La tarde de lluvia, transcurriendo en una modesta casa en el campo, nos conduce a la isla de la serenidad. Lluvia lenta, pacífica, contemplativa. Lluvia que invita a apoyar la vida sobre columnas firmes, reales. Medita cada tranquilo pensamiento en su remanso, meditan, tras la ventana, cereceras, higueras, laureleros..., roseras y árboles del paraíso, y también meditan, húmedos, los hermosos bancos de piedra que construyó mi padre, y el cielo calmo y los sembrados, y meditan los montes recostados en la lejanía, perdido su color. Todo acoge en su meditación frescor y caricias, las gotas despiertan destellos, amores, con sus labios. Olvidada inocencia...

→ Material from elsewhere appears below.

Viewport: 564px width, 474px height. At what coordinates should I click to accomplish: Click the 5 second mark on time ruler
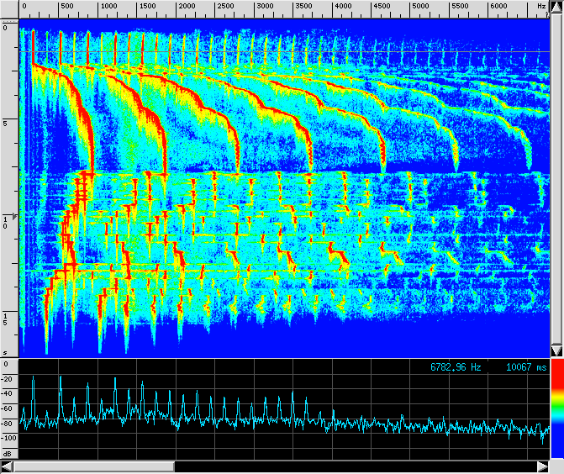coord(6,123)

En un momento, que se instaura sin tiempo, se abren puertas profundas, y nuestro interior nos habla de mundos olvidados y posibles. E intuimos con claridad el exceso pesado de todas nuestras dispersiones en la vida, caminos innumerables que recorrimos y que no consiguieron aportar la paz que se anhela.
La gata, cerca de la vieja estufa, dormita en una posición inverosímil, feliz en su yoga inmaculado, oyendo la música de la lluvia, quizá. Yo he querido leer, he querido pintar, y he leído y he pintado, como en sueños, envuelto en una luz silenciosa, pero lo he dejado todo, al fin. He desembocado, absorto, en el ritmo y la hondura misteriosa de la tarde-lluvia.
Así, inmóvil, sentado en la silla pequeña de madera, instalado en el supremo lujo del silencio, uno contempla la serenidad de los espacios, se es el cuerpo de la lluvia, se viaja con la lluvia, uno se transforma en nogueras solitarias tras las cortinas de gotas y, en la viñas, en sarmientos firmemente unidos a la vid. Hay charcos de agua clara en los caminos que se adentran en los vallejos poblados de pinares, reino de la soledad.